What to do
Answer these from the sandwich generation text below.
1. In what decade of life are the people in the sandwich generation?
2. What birth years does the text give for Generation X?
3. Which area does the text name as part of the City of Wyndham?

Source extract
□ □ □

It is the so-called sandwich generation, men and women (but mostly women) in their 50s who take on the responsibility of managing 80-something mums and dads (including ageing in-laws) before and after they go into aged care.
Circumstances vary but providing unpaid care to older family members can be a demanding and emotional experience requiring daily calls and support with medications, appointments and ensuring that everyday essentials are in place.
This cohort of now Generation Xers (born 1964-81) finds itself sandwiched between the needs of elderly parents and the needs of 20-something adult kids struggling with relationships, work, buying a house.
Toss in their own health, work and relationship issues and there’s yet another (that is, a third) layer to the so-called sandwich generation. Indeed, this caring cohort is looking a lot like the club sandwich generation these days.
Delivering services in Aussie hot spots
In places such as the City of Sydney, the City of the Gold Coast and Melbourne’s fast-growing City of Wyndham (including Werribee) it’s a very different story.
State projections show net growth across all cohorts in the decade to come (see graphic).

□ □ □

Given entries
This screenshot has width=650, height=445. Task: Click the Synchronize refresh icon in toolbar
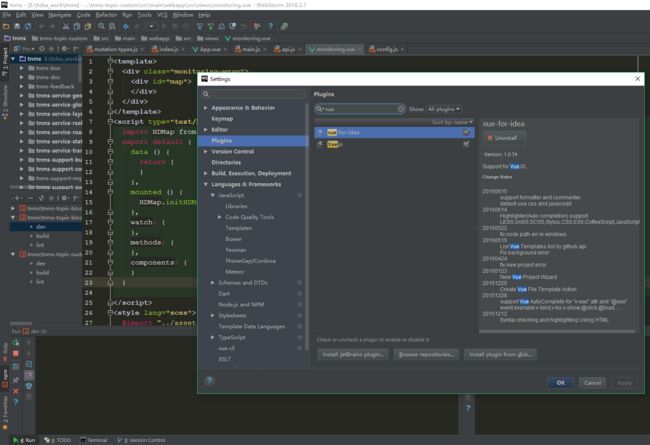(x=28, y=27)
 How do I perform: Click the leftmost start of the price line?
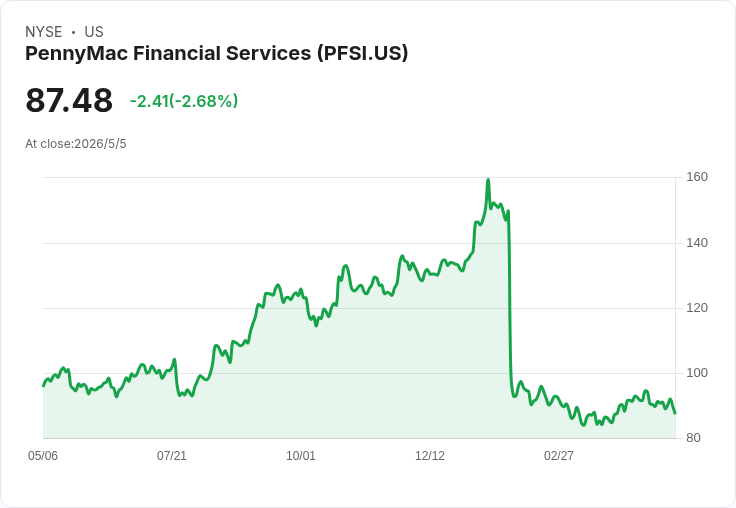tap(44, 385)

□ □ □

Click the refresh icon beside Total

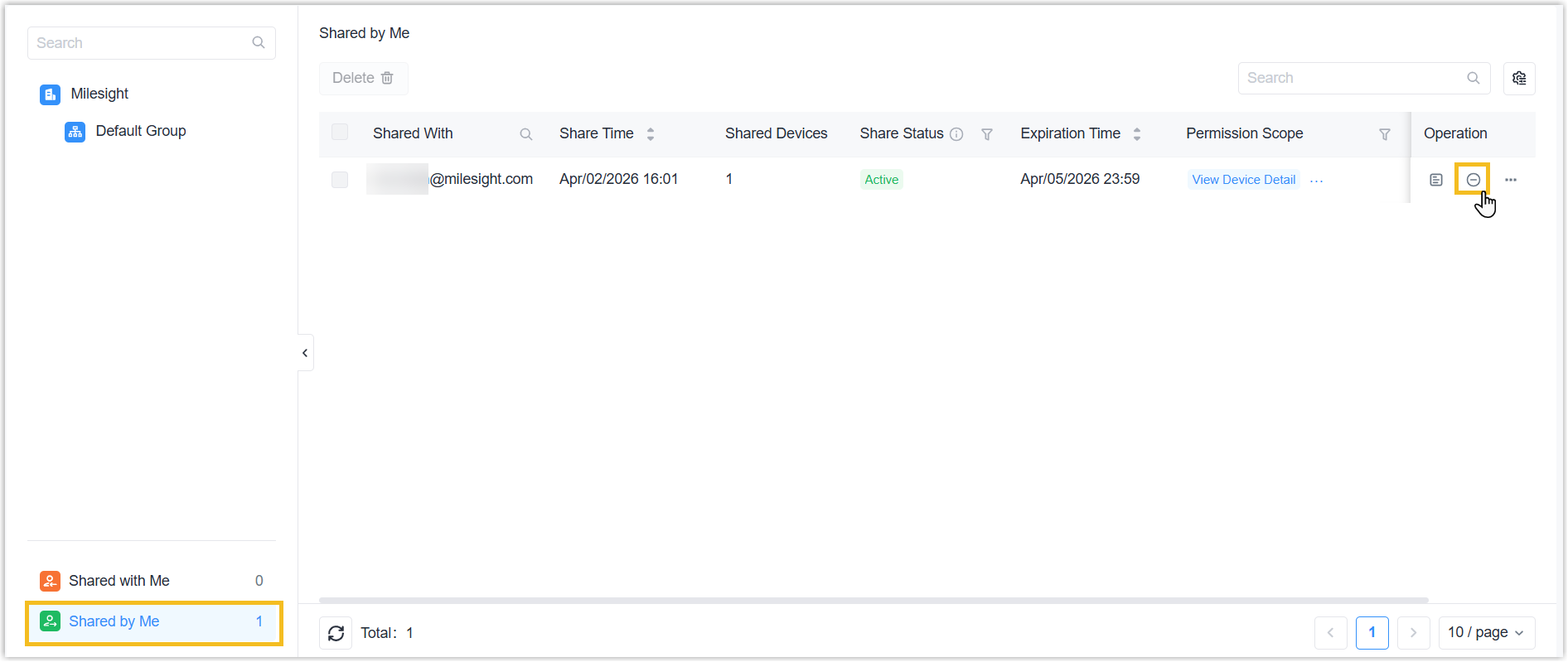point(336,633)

□ □ □

Result
1. Their 50s.
2. 1964-81.
3. Werribee.